Remember the Walmart Receipt Comparison Tool story I did at the end of August? I had just been to Meijer when I heard a Walmart commercial asking shoppers to send in their receipts to see how much more they would have saved if they’d shopped at Walmart.
I sent my Meijer receipt in, and Walmart returned a list of results showing I could have saved 65% by shopping at Meijer. Unfortunately, their comparison tool falsely inflated the prices of what I had bought at Meijer, and I actually paid about 20% less by shopping at Meijer that week.
Today’s issue of Crain’s has a story about my experience, as well as Walmart’s determination to “bury Dominick’s and Jewel:”
Wal-Mart Stores Inc. is taking its low-price message directly to individual food shoppers as it closes the gap with metro Chicago’s long-reigning grocery leaders, Jewel-Osco and Dominick’s Finer Foods.
Jill Cataldo isn’t buying it.
Ms. Cataldo was leaving a suburban Meijer store recently when she heard a radio ad for Wal-Mart’s new receipt comparison tool. She decided to try it and find out which grocery chain offers lower prices on her particular purchases. She uploaded a photo of her Meijer receipt to Wal-Mart’s website and, two days later, received an analysis telling her she would have saved 65 percent, or more than $30, if she had shopped at the nearby Walmart instead.
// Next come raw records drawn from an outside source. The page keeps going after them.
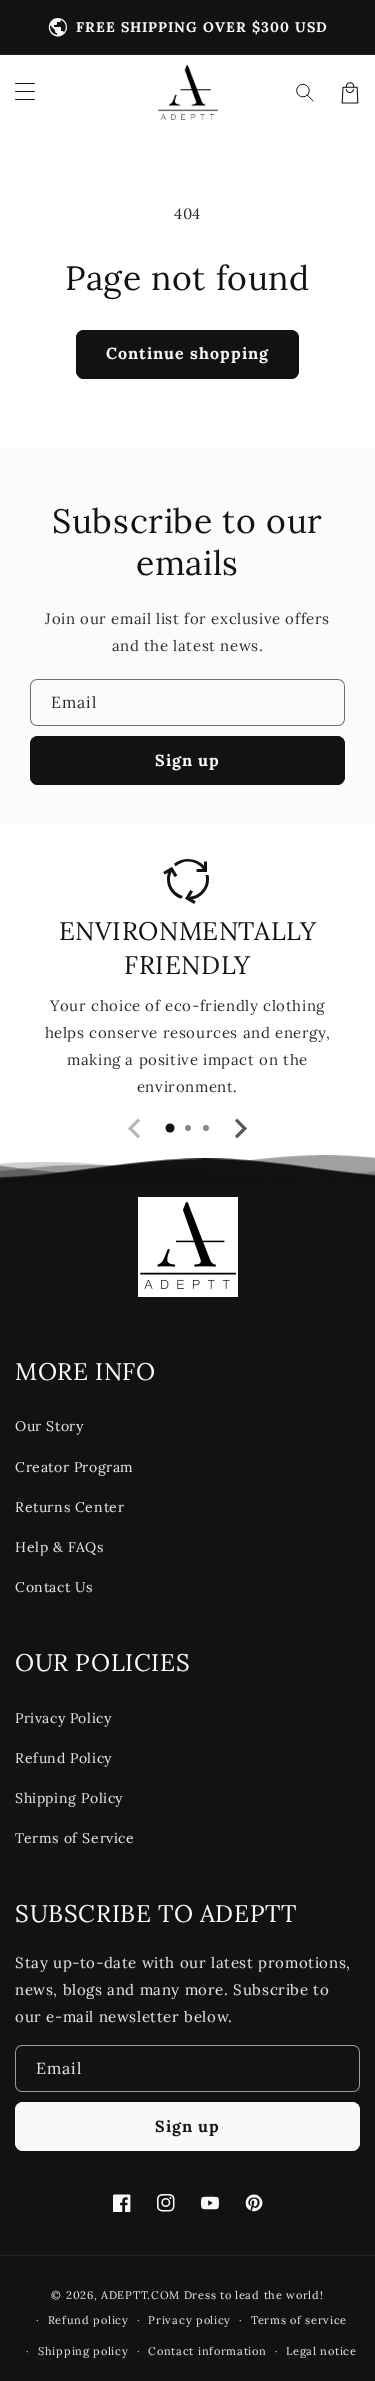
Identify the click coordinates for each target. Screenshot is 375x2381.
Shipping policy (83, 2351)
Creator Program (74, 1467)
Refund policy (88, 2320)
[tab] (170, 1128)
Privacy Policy (63, 1718)
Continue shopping (187, 353)
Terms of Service (75, 1838)
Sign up (187, 760)
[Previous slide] (136, 1128)
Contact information (207, 2351)
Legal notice (321, 2351)
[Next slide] (240, 1128)
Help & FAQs (59, 1547)
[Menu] (25, 93)
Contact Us (54, 1587)
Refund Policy (63, 1758)
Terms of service (299, 2320)
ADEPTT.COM (140, 2295)
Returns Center (69, 1507)
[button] (306, 93)
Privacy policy (189, 2320)
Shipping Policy (69, 1798)
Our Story (49, 1426)
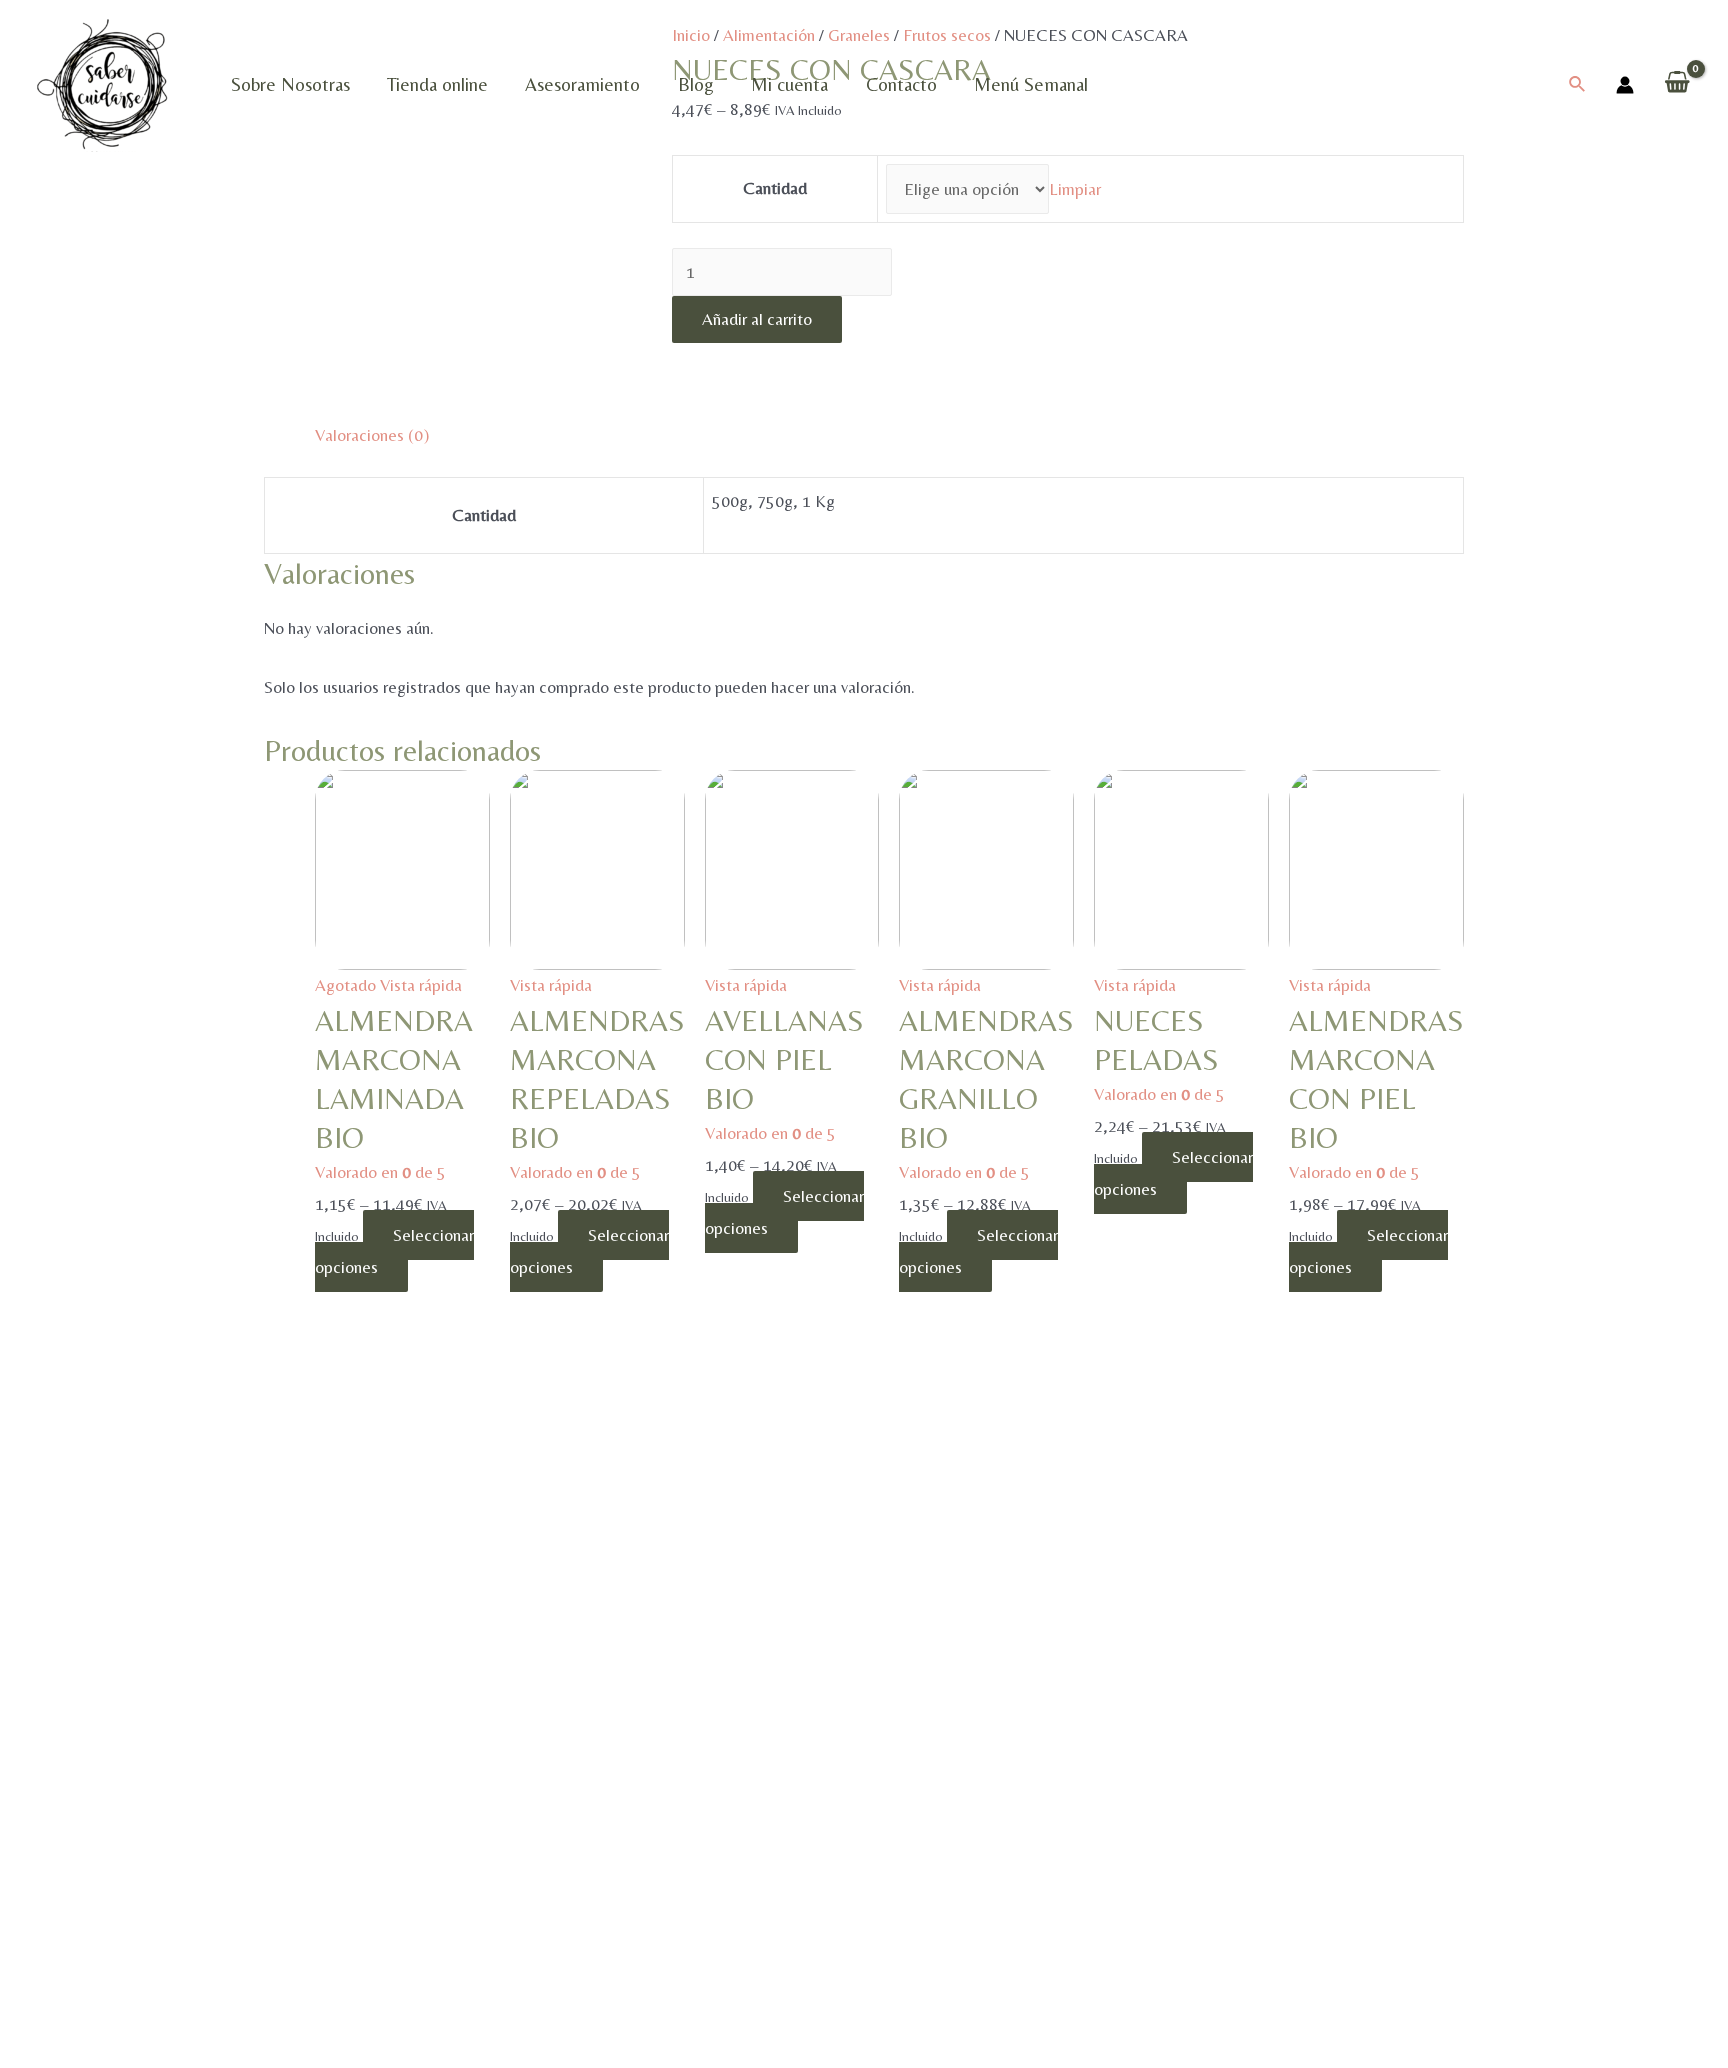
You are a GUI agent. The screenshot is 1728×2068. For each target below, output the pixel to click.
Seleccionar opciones (394, 1251)
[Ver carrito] (1677, 84)
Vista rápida (421, 985)
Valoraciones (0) (372, 435)
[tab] (372, 436)
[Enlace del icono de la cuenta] (1625, 85)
When Ms. Cataldo checked the math, however, she discovered that she would have paid 20 percent more, or $9, buying the same goods at Walmart. One of the problems: Wal-Mart’s system misread a juice on sale at Meijer for 10 for $10 as costing $10 for one versus $1.22 at Walmart. “The way it works is pretty clunky,” says the northwest suburban Huntley resident who runs a popular couponing blog and publishes a weekly syndicated newspaper column.
Her experience highlights the potential downsides of Wal-Mart’s new tool, which the Bentonville, Ark.-based retailer quietly began testing last month in Chicago, Atlanta and Albuquerque, N.M., and plans to expand to other parts of the country. It can make mistakes, and it can make the competition look better.
“Using actual individual receipts is a unique spin on price-comparison ads,” says Bill Wunner, who runs an Atlanta-based website, Coupons in the News. “This is a very gutsy move by Wal-Mart, considering it runs the risk of showing some customers that they might actually have spent more at Walmart.”
…
In metro Chicago, Jewel and Dominick’s remain the biggest supermarkets, with 14.8 percent and 12.5 percent of sales, respectively, according to Chain Store Guide’s 2012 grocery industry report. Wal-Mart is fourth, with 10.4 percent, but it has been grabbing share as it moves deeper into the city.
“Perception is reality,” says Marian Salzman, CEO of Euro RSCG Worldwide PR North America, based in New York. “I believe that Walmart will not rip me off, so even if I find out it was a dollar or two more expensive sometimes, I’m not going to stop shopping there.”
Outlander says
I can’t stand those commercials! I find them really annoying.
theresa1740 says
I always wonder where the coupon savings are shown or if they disregard them. I can’t stand the scrolling down and have never watched the whole thing. Not that I watch TV hardly at all, so I am not their target market.
firegod97 says
Another thing they don’t mention is the Walmart customer service (or lack thereof).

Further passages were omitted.